◆ PROBLEM TO SOLVE ◆
When "chart" occurs in a line of the material, copy that line.

── SUPPLIED ENTRIES ──

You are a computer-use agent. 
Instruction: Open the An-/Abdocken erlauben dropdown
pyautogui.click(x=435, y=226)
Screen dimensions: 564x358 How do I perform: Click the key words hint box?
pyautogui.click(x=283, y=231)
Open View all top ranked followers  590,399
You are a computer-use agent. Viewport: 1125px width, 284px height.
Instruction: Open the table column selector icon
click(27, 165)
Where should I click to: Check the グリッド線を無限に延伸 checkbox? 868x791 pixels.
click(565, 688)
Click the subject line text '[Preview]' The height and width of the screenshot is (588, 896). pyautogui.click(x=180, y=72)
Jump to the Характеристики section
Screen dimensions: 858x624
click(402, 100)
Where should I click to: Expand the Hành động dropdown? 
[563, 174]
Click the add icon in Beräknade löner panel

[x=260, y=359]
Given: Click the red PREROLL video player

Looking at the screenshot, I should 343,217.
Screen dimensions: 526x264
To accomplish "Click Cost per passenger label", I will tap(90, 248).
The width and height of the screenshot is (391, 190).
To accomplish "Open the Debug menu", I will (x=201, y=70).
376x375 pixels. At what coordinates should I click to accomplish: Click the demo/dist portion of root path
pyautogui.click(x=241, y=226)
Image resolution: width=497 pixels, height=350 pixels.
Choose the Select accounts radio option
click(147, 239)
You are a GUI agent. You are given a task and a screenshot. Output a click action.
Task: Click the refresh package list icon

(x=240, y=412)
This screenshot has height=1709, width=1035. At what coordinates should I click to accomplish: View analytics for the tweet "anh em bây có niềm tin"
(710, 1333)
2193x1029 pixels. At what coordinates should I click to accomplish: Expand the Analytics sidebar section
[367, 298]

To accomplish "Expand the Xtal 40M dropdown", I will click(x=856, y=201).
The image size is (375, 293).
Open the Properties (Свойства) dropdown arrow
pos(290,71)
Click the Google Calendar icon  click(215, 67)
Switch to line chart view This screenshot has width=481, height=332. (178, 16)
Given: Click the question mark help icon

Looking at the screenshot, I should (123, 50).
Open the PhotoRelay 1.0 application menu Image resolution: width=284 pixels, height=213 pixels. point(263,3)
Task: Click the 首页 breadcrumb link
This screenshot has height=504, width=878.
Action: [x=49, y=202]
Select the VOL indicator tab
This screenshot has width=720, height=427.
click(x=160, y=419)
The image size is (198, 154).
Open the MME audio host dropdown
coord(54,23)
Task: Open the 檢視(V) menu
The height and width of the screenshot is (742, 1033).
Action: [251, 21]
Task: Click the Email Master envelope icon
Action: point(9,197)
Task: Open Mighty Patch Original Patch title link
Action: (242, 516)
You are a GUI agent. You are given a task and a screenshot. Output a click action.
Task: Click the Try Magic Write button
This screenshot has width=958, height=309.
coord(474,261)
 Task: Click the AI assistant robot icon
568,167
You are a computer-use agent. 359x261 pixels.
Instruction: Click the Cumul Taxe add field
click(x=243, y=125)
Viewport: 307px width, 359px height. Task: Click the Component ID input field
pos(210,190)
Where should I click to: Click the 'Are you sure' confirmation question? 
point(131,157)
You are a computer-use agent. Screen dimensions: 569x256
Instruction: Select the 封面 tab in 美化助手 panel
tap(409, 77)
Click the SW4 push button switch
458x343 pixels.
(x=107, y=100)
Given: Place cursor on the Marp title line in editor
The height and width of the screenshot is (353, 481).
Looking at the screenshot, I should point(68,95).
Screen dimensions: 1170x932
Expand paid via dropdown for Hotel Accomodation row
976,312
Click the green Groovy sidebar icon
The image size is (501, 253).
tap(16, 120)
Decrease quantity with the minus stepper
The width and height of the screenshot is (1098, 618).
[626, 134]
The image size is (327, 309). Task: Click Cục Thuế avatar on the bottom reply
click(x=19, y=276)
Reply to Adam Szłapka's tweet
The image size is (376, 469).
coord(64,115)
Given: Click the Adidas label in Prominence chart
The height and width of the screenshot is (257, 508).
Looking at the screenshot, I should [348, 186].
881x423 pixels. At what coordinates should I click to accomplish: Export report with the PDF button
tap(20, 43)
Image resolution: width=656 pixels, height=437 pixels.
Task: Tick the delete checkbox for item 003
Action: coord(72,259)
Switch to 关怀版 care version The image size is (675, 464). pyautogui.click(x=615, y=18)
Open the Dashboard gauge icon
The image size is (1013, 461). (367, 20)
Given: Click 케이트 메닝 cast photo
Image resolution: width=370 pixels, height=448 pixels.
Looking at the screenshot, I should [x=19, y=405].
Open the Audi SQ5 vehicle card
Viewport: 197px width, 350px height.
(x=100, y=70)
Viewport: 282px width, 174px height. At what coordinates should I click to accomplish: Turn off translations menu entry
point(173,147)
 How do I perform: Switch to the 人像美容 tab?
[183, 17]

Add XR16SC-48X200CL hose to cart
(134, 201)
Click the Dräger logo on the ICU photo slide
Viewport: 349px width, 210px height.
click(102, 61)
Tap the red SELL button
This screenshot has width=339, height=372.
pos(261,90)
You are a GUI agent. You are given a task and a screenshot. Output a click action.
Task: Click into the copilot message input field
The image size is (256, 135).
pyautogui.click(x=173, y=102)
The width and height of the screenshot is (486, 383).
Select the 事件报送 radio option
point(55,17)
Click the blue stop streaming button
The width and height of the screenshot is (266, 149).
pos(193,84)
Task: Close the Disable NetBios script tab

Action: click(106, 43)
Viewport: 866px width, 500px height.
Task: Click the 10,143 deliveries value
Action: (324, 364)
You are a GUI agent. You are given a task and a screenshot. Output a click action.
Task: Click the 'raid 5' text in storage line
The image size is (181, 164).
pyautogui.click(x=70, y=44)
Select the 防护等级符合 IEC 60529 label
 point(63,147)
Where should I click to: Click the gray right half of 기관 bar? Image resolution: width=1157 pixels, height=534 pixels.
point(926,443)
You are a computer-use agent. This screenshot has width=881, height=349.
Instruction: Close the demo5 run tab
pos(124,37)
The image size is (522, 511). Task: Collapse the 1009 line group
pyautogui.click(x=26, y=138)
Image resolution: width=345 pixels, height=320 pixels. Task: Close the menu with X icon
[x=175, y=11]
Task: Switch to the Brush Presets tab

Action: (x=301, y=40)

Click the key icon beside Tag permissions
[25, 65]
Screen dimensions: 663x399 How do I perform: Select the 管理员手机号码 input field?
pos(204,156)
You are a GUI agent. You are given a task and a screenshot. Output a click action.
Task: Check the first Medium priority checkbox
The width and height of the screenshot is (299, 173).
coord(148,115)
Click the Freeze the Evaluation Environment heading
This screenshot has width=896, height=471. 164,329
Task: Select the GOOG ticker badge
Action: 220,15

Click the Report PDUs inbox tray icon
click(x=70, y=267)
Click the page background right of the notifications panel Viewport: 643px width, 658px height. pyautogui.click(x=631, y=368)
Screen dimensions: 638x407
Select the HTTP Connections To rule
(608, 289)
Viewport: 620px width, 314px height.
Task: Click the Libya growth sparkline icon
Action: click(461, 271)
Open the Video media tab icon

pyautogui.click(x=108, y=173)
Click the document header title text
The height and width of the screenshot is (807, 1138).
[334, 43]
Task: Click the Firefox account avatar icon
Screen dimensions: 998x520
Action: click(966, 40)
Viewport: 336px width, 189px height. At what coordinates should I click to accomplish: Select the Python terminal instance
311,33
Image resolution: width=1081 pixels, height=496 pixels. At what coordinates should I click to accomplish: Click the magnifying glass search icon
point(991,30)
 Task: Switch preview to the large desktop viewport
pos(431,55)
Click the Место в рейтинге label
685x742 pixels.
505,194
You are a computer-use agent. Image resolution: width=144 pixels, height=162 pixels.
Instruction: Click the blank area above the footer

───

◆ PROBLEM SOLUTION ◆
Switch to line chart view This screenshot has width=481, height=332. (178, 16)
Given: Click the Adidas label in Prominence chart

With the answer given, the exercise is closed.